In Vous Nous Ils – le 24 mai 2013 :
Accéder au site source de notre article.
Dès la rentrée prochaine, 10 académies expérimenteront le dispositif « ABCD de l’égalité », mis en place par le ministère de l’éducation nationale en collaboration avec le ministère des droits des femmes. Objectif : lutter contre les stéréotypes sexués à l’école. Entretien avec Patrick Bacry, en charge de la mission Egalité filles-garçons dans l’académie de Créteil.
En quoi consiste le programme « ABCD de l’égalité », qui sera expérimenté notamment dans l’académie de Créteil à partir de septembre ?
Il s’agit de déconstruire les stéréotypes filles-garçons, qui régissent la société tout entière. L’école n’est que le réceptacle du problème mais les enseignants jouent un rôle important. Ils peuvent inconsciemment contribuer à entretenir certains clichés. Ainsi, en matière d’orientation, les filles sont par exemple sous-représentées dans les métiers de l’informatique et dans les écoles d’ingénieurs alors qu’elles sont très nombreuses à suivre des études médicales. L’objectif est de changer de discours pour ne fermer aucune porte. Cette initiative « ABCD de l’égalité » intervient dans un contexte favorable : la convention interministérielle pour l’égalité entre les filles et les garçons a été signée en février pour la période 2013–2018. Le gouvernement a également décidé de nommer un haut fonctionnaire à l’égalité des droits dans chaque ministère. Et, au niveau européen, des recommandations ont aussi été faites, et des campagnes menées sur l’accès des filles aux filières scientifiques.

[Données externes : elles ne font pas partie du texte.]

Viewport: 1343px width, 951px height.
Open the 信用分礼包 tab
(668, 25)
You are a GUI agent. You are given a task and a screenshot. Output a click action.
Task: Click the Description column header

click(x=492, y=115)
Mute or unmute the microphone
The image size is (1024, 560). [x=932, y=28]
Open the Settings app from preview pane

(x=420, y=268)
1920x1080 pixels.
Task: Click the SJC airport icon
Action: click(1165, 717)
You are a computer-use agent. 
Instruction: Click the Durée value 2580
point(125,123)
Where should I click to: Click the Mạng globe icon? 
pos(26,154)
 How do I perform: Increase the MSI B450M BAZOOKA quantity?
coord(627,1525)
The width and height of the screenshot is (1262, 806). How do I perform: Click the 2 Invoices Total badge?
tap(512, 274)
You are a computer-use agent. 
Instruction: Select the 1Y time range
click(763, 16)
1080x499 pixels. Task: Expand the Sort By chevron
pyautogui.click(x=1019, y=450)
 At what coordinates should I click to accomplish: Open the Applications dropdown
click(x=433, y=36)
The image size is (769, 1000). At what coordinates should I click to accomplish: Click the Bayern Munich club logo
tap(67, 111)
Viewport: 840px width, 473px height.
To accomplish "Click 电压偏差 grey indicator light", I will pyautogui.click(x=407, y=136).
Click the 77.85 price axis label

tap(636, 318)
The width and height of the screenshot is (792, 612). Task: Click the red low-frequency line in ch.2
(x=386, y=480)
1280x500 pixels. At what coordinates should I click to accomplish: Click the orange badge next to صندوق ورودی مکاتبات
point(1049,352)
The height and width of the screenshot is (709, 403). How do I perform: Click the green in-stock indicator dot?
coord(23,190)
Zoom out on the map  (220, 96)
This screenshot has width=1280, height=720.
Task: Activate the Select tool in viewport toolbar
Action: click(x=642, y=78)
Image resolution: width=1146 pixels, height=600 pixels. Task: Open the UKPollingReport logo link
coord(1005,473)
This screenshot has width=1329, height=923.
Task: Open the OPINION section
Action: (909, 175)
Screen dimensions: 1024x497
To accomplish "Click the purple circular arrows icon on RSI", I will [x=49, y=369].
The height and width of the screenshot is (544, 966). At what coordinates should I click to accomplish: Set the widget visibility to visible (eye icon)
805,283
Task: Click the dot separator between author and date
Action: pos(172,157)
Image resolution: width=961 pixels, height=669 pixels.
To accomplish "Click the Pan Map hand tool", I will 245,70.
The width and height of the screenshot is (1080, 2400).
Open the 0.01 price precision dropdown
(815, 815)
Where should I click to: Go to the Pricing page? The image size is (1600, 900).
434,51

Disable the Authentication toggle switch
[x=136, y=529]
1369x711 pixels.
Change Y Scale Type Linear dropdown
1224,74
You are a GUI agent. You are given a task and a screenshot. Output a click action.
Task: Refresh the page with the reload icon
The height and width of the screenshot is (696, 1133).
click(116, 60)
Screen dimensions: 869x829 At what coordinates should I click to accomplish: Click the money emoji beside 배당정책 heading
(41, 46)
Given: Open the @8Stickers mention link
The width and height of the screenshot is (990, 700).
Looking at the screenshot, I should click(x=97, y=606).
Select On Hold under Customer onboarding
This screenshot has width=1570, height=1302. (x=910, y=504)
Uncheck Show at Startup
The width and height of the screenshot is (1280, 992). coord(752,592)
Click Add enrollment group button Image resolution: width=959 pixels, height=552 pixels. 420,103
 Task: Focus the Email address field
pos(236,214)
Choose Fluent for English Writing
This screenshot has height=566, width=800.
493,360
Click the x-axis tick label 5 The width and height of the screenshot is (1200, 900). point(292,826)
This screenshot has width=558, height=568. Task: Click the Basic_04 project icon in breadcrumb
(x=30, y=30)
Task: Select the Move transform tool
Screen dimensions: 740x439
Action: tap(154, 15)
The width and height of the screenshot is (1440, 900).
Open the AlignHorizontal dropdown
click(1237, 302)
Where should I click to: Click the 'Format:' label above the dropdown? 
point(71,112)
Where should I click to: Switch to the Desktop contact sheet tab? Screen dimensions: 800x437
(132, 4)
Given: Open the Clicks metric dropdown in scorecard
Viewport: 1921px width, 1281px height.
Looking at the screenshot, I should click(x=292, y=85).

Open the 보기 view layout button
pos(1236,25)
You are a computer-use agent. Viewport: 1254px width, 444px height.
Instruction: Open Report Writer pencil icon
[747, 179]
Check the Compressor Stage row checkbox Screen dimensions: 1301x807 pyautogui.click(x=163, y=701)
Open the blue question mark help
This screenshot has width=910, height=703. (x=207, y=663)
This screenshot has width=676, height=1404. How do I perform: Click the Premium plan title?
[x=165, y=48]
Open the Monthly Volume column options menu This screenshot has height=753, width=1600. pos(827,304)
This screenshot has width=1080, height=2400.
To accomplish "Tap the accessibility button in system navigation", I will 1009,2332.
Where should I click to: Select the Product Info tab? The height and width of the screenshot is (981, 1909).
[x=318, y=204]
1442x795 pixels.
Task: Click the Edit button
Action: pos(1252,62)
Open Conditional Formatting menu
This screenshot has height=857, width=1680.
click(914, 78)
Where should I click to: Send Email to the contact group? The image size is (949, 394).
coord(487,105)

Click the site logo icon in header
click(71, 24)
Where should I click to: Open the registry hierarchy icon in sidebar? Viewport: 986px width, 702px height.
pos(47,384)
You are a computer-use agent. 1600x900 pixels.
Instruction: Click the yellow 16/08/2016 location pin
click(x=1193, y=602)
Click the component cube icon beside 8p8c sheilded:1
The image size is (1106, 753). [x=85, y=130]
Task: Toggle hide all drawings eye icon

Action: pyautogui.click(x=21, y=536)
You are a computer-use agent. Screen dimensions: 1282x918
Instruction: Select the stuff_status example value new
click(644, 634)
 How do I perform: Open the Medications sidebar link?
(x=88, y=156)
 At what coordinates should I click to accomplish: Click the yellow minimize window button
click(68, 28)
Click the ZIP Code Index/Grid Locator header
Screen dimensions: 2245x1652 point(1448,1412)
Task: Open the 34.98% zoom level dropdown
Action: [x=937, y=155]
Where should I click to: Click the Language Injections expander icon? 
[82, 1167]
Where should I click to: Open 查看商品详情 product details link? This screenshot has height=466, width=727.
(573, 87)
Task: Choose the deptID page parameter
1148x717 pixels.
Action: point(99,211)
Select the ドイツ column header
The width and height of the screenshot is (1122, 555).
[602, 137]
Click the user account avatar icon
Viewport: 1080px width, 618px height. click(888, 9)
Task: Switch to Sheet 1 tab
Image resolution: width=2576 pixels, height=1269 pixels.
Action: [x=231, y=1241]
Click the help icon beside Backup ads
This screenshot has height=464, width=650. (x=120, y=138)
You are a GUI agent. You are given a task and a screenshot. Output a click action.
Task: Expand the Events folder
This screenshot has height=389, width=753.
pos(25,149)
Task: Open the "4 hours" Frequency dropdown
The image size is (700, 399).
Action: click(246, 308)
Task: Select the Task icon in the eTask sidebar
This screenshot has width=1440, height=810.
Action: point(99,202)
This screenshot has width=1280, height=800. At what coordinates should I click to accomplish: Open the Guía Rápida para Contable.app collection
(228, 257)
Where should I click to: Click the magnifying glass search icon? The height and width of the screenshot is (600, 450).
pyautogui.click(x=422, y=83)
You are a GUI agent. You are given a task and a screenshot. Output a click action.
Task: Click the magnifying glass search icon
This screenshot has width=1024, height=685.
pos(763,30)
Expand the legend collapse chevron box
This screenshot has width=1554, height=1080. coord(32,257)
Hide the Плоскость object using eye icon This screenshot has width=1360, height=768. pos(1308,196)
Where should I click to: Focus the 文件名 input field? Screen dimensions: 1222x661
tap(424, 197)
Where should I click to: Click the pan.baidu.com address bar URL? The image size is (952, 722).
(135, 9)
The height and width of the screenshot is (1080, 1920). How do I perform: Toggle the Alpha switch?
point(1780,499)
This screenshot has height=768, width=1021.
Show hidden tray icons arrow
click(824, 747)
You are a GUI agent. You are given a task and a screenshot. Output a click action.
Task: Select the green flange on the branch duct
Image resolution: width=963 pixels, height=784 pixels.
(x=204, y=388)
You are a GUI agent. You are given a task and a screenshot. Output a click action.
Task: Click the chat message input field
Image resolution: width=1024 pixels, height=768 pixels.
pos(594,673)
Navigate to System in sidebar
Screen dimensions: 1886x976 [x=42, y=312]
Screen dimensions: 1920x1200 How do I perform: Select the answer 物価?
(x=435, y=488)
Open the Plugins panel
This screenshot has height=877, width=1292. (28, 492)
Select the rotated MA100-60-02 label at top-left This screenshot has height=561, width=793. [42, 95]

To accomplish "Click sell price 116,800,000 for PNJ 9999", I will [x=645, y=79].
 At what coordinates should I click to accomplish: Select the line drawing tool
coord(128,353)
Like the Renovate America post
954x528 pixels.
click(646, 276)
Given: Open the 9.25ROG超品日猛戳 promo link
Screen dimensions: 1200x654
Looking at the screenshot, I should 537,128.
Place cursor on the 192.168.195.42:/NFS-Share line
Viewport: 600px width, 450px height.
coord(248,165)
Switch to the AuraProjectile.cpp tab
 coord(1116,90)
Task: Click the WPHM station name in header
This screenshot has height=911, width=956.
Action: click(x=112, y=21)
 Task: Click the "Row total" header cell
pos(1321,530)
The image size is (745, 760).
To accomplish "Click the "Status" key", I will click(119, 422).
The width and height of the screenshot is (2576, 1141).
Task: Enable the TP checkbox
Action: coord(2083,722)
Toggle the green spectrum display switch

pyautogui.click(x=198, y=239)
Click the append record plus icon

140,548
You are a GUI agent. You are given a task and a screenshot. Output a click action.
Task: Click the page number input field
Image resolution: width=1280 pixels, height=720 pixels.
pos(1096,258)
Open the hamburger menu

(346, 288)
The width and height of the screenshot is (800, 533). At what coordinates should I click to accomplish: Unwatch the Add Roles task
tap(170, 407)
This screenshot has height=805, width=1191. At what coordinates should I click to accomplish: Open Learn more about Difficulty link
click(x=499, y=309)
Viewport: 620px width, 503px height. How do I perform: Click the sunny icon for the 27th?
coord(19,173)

Quelle forme prendra ce dispositif ?
Toutes les écoles ne participeront pas à l’expérimentation. Néanmoins, rien que dans l’académie de Créteil, environ 150 classes s’inscrivent dans le projet. Les inspecteurs du 1er degré, les conseillers pédagogiques de circonscription et les professeurs des écoles seront formés et accompagnés au cours de l’année scolaire 2013–2014. Il s’agit de les sensibiliser pour que les filles et les garçons soient traités sur un pied d’égalité dès l’école maternelle. À cet effet, le CNDP, partenaire du dispositif, mettra en ligne des outils et des documents accessibles à tous les formateurs et enseignants concernés.
Quel est le besoin de provoquer une prise de conscience chez les enseignants ?
Il n’est en aucun cas question de partir en croisade contre les pratiques des enseignants mais au contraire de favoriser une réflexion sur celles-ci. Beaucoup n’ont pas, ou très peu, entendu parler de cette question de l’égalité au cours de leur formation initiale. Et, sans en avoir conscience, ils peuvent adopter des attitudes et avoir des attentes différentes avec leurs élèves filles et garçons, considérer dans leurs annotations qu’un garçon « peut mieux faire » alors qu’une fille, elle, « fait tout son possible ». Une différence de traitement à laquelle il s’agit d’être attentif.
Par quels moyens concrets, les enseignants peuvent-ils agir ?
Ils peuvent parfois revoir l’organisation de la classe et la répartition physique des élèves. Des situations étonnantes sont observées par les chercheurs : il est intéressant de se servir de leurs grilles d’observation pour bâtir un système plus égalitaire. Les professeurs des écoles peuvent ainsi distribuer différemment la parole en classe, en veillant à avoir la même attitude selon qu’il s’agit d’une fille ou d’un garçon. Dans les enseignements disciplinaires, on peut s’attacher à redonner leur place aux femmes parfois « oubliées » par les manuels. Enfin, dans la cour de récréation, les enseignants peuvent également influer sur son organisation, et par exemple favoriser les jeux collectifs, comme le football, entre les filles et les garçons.